Indonesia’s economic growth at the start of 2026 is driven by sustained strong domestic consumption, government fiscal stimulus, increased state spending, and seasonal momentum during major religious holiday periods.
Household and government consumption grew up to 7% yoy, while investment remains solid at around 6% yoy.
According to Radhika, Indonesia enters 2026 with a positive economic foundation, but external risks require adjustments to the annual growth projection.
“Indonesia enters 2026 with confidence supported by strong fundamentals. However, the full-year growth projection still needs to be adjusted to 5.1% (from previously 5.3%) to anticipate risks of rising global energy prices and pressure on the rupiah exchange rate,” she said.
DBS Research assesses that Q1-2026 is likely to be the peak of economic growth this year. Looking ahead, economic activity is also expected to face pressure from high global energy prices, financial market volatility, and the need to maintain national fiscal discipline.
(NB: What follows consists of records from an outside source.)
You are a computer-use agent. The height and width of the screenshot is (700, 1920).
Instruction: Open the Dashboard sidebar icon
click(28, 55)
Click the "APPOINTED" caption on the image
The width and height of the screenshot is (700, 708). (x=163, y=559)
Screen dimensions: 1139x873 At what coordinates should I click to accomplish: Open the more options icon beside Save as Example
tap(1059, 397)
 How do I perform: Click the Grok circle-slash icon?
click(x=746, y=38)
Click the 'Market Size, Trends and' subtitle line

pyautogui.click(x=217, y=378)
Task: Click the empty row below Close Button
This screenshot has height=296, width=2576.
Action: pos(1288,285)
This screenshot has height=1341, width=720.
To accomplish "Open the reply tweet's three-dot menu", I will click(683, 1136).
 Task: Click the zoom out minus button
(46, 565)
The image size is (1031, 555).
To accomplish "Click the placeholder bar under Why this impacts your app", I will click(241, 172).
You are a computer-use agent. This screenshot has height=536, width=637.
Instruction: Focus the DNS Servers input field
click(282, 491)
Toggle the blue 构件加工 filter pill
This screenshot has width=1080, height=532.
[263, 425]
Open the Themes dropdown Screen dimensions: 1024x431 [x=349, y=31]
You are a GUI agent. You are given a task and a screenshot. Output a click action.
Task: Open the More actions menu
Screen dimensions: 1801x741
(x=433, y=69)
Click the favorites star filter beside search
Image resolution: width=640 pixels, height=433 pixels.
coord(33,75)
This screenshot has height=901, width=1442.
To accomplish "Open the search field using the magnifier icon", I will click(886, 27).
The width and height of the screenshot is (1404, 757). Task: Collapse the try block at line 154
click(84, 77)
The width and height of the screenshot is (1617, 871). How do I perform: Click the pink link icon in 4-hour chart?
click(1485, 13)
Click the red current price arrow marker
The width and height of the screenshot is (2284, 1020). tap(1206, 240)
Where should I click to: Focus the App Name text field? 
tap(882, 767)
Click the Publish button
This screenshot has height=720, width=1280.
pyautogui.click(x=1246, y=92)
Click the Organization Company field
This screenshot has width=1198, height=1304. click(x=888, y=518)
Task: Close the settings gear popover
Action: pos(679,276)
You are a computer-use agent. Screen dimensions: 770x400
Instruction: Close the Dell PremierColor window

Furthermore, macroeconomic stability is said to be the main foundation in maintaining Indonesia’s economic resilience amid current global dynamics.
As presented by DBS Research, controlling inflation, fiscal discipline, and consistent policy communication are necessary to maintain market stability.
From the policymaker’s perspective, the government is expected to continue efforts to keep the fiscal deficit below 3% of Gross Domestic Product (GDP) through spending control, efficiency in priority programmes, and optimisation of state revenues.
In addition, the implementation of consistent policies, including the execution of the Job Creation Law and harmonisation of central-regional regulations, is considered important for creating business certainty and increasing investor confidence.
“Maintaining macroeconomic stability remains a key factor in supporting national growth, especially through consistent inflation control and fiscal discipline. Certainty and regulatory consistency, supported by clear and predictable policy communication, will be important factors in maintaining market sentiment and increasing investment attractiveness,” she said.
Given the situation, DBS considers strategic steps that can be taken, namely maintaining macroeconomic stability through inflation control and fiscal discipline, preserving domestic purchasing power as the main priority to support economic growth. In addition, the government needs to ensure that fiscal stimulus remains targeted and sustainable.
Business players are also advised to start anticipating potential global economic slowdown in the second half of 2026, with certainty and regulatory consistency being the main factors in increasing investment attractiveness, and clear and predictable policy communication being important for maintaining market sentiment.